== Work to be completed ==
Turn the lines from the line with "This screenshot has" through the end of the records into a JSON list of strings, one string per line, skipping blank lines. Leave the pictures out of your answer.

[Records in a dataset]

########

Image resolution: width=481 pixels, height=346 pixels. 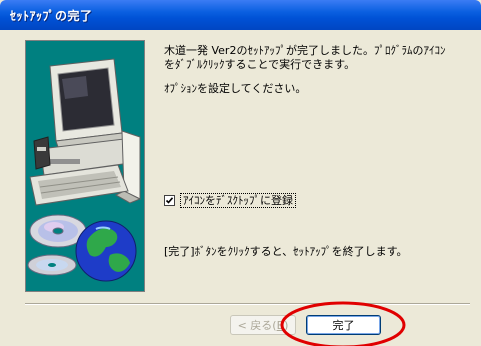 What do you see at coordinates (286, 325) in the screenshot?
I see `back-button-suffix: )` at bounding box center [286, 325].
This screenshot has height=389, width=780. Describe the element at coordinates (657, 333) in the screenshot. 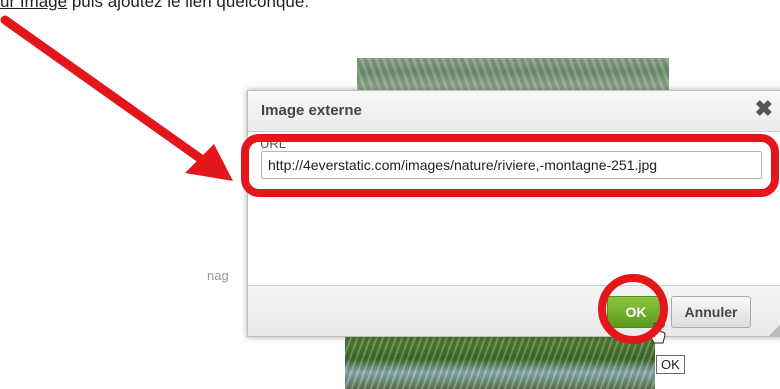

I see `hand-cursor-icon` at that location.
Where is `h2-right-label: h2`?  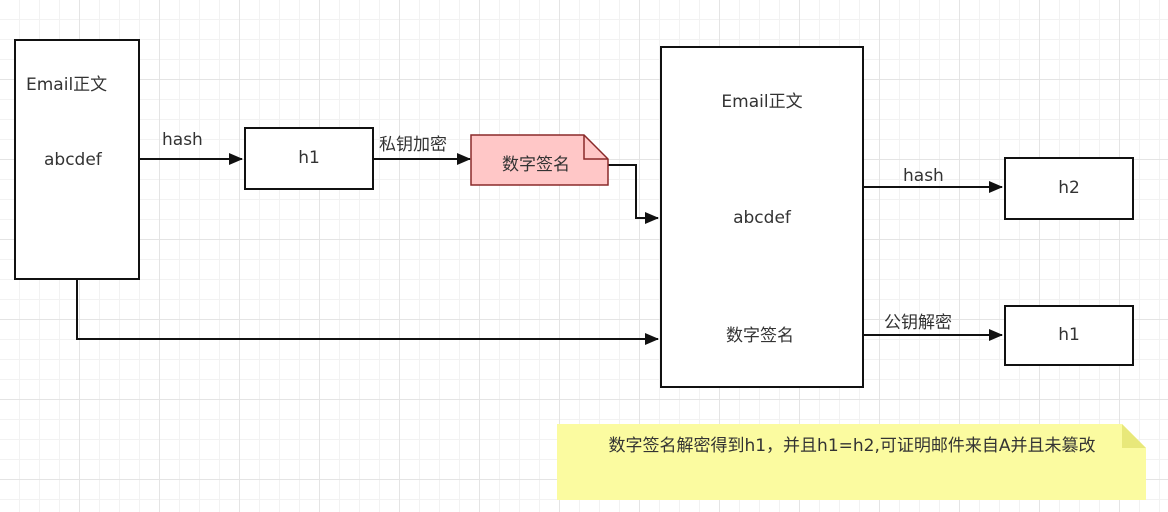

########

== Answer to the problem ==
[
  "This screenshot has height=389, width=780. Describe the element at coordinates (657, 333) in the screenshot. ",
  "I see `hand-cursor-icon` at that location.",
  "Where is `h2-right-label: h2`?  "
]